[Stored data]
--
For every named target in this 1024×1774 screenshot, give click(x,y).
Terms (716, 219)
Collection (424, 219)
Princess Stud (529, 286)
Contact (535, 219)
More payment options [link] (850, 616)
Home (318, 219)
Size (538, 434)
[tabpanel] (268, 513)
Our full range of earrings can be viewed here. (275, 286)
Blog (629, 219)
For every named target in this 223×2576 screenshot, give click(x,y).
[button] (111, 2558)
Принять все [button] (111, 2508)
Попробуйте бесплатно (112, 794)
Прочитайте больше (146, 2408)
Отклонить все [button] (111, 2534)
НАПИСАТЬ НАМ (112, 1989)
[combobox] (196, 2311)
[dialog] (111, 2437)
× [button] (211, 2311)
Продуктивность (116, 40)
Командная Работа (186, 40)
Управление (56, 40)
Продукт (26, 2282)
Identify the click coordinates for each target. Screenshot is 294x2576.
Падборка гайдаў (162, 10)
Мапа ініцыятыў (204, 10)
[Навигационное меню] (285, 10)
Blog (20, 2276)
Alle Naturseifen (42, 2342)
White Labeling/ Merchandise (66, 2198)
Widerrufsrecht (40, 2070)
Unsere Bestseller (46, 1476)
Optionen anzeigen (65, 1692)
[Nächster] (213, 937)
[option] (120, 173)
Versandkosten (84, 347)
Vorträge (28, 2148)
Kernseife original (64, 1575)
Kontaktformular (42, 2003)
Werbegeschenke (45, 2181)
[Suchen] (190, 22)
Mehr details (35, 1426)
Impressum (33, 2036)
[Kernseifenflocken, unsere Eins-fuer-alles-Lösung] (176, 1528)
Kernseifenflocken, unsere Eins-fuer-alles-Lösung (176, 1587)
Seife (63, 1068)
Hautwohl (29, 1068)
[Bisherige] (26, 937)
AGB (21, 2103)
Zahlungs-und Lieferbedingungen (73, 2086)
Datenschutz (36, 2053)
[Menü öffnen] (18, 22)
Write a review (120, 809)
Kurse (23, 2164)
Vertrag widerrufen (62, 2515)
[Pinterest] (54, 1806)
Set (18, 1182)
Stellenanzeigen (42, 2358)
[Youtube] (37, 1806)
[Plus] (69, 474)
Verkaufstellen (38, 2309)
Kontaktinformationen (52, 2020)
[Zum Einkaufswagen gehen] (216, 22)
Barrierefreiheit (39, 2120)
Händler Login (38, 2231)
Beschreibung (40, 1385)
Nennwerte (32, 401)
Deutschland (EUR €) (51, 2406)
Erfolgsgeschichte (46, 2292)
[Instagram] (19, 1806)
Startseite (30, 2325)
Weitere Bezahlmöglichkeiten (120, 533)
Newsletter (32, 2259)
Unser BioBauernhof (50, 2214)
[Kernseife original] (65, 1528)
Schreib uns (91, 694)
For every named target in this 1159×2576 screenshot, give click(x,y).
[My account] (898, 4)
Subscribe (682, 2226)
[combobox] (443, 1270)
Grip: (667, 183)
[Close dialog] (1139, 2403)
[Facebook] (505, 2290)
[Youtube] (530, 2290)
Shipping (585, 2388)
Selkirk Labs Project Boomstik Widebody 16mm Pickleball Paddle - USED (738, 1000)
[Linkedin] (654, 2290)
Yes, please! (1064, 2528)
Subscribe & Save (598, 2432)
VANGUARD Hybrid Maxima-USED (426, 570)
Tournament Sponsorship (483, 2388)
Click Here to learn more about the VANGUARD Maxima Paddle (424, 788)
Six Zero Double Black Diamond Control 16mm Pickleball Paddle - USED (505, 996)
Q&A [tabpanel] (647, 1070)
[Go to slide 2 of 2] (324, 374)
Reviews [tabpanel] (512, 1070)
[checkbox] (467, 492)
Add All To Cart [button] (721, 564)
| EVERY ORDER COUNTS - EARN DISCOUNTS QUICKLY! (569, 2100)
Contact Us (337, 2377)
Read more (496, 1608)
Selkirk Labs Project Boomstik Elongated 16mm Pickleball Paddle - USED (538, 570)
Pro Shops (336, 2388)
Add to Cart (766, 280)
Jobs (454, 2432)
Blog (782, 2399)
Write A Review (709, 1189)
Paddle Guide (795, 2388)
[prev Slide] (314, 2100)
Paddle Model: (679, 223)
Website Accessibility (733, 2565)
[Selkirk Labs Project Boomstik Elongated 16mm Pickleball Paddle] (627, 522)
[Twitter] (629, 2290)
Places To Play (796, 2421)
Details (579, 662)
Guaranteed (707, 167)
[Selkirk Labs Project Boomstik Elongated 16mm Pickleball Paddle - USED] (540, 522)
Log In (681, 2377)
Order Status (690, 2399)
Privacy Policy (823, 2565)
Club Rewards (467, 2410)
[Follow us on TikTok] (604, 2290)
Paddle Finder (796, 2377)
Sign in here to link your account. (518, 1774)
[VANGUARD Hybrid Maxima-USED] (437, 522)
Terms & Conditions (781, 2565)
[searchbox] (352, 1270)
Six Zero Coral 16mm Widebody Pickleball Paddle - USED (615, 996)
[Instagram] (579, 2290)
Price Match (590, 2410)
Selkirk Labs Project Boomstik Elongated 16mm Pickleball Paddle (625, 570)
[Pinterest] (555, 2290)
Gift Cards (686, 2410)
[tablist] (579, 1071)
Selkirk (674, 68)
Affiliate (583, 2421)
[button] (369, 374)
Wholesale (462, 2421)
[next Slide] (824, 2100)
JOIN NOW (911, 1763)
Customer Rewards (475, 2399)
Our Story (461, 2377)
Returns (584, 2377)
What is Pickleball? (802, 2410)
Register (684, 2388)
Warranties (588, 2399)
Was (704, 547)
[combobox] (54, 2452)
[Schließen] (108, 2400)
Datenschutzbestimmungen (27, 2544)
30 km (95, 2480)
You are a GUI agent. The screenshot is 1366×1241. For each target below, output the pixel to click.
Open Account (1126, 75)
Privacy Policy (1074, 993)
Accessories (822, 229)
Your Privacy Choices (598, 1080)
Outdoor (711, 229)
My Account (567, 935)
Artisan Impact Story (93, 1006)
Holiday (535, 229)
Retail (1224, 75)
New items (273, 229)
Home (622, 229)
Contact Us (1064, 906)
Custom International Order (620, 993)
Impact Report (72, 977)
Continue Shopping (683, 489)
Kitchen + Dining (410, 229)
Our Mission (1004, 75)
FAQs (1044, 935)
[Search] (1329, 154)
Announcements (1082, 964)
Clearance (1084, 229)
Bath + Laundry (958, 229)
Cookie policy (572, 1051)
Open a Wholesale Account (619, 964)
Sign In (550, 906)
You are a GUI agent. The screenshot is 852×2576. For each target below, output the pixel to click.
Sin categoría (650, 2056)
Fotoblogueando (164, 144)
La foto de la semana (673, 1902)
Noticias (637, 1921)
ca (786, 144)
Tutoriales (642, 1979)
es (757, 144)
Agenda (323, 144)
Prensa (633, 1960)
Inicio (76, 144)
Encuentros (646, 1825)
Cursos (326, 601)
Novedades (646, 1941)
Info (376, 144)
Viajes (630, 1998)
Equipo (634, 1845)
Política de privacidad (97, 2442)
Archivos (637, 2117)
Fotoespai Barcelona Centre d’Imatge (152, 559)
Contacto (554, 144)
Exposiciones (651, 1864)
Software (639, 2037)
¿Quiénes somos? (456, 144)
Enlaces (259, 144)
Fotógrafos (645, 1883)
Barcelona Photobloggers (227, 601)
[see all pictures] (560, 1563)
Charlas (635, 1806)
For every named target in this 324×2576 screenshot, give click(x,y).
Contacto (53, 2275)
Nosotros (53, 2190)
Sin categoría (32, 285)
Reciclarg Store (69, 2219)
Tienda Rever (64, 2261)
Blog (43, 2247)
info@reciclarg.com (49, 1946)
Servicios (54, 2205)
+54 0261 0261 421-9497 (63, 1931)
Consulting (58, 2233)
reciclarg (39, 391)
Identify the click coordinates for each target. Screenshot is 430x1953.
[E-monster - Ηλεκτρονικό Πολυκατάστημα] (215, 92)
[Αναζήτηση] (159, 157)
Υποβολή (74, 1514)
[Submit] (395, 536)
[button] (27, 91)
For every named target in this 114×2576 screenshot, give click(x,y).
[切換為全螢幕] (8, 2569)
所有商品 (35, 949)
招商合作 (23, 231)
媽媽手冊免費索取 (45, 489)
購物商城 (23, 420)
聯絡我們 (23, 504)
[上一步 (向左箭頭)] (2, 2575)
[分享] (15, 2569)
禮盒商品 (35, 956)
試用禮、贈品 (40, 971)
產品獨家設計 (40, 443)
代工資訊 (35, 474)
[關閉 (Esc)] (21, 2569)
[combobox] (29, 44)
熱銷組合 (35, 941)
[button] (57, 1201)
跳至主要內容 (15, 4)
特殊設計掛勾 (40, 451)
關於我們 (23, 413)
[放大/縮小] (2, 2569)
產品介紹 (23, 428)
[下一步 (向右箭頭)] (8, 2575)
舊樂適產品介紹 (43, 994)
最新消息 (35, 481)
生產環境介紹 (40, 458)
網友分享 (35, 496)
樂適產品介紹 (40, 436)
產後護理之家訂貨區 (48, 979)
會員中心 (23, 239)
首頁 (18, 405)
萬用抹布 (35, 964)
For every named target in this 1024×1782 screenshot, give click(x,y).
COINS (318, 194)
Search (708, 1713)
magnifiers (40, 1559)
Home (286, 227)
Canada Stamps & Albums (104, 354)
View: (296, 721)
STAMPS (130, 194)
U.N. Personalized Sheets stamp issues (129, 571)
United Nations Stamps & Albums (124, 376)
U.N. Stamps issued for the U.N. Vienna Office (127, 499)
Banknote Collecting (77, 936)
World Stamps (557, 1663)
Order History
--
Set down, unchanged, only those lines above that fall between the line with "Kernseife original (64, 1575)" and the line with "Click Here to", the two end lines included.

Kernseife original (64, 1575)
Kontaktformular (42, 2003)
Werbegeschenke (45, 2181)
[Suchen] (190, 22)
Mehr details (35, 1426)
Impressum (33, 2036)
[Kernseifenflocken, unsere Eins-fuer-alles-Lösung] (176, 1528)
Kernseifenflocken, unsere Eins-fuer-alles-Lösung (176, 1587)
Seife (63, 1068)
Hautwohl (29, 1068)
[Bisherige] (26, 937)
AGB (21, 2103)
Zahlungs-und Lieferbedingungen (73, 2086)
Datenschutz (36, 2053)
[Menü öffnen] (18, 22)
Write a review (120, 809)
Kurse (23, 2164)
Vertrag widerrufen (62, 2515)
[Pinterest] (54, 1806)
Set (18, 1182)
Stellenanzeigen (42, 2358)
[Youtube] (37, 1806)
[Plus] (69, 474)
Verkaufstellen (38, 2309)
Kontaktinformationen (52, 2020)
[Zum Einkaufswagen gehen] (216, 22)
Barrierefreiheit (39, 2120)
Händler Login (38, 2231)
Beschreibung (40, 1385)
Nennwerte (32, 401)
Deutschland (EUR €) (51, 2406)
Erfolgsgeschichte (46, 2292)
[Instagram] (19, 1806)
Startseite (30, 2325)
Weitere Bezahlmöglichkeiten (120, 533)
Newsletter (32, 2259)
Unser BioBauernhof (50, 2214)
[Kernseife original] (65, 1528)
Schreib uns (91, 694)
For every named target in this 1159×2576 screenshot, give click(x,y).
[My account] (898, 4)
Subscribe (682, 2226)
[combobox] (443, 1270)
Grip: (667, 183)
[Close dialog] (1139, 2403)
[Facebook] (505, 2290)
[Youtube] (530, 2290)
Shipping (585, 2388)
Selkirk Labs Project Boomstik Widebody 16mm Pickleball Paddle - USED (738, 1000)
[Linkedin] (654, 2290)
Yes, please! (1064, 2528)
Subscribe & Save (598, 2432)
VANGUARD Hybrid Maxima-USED (426, 570)
Tournament Sponsorship (483, 2388)
Click Here to learn more about the VANGUARD Maxima Paddle (424, 788)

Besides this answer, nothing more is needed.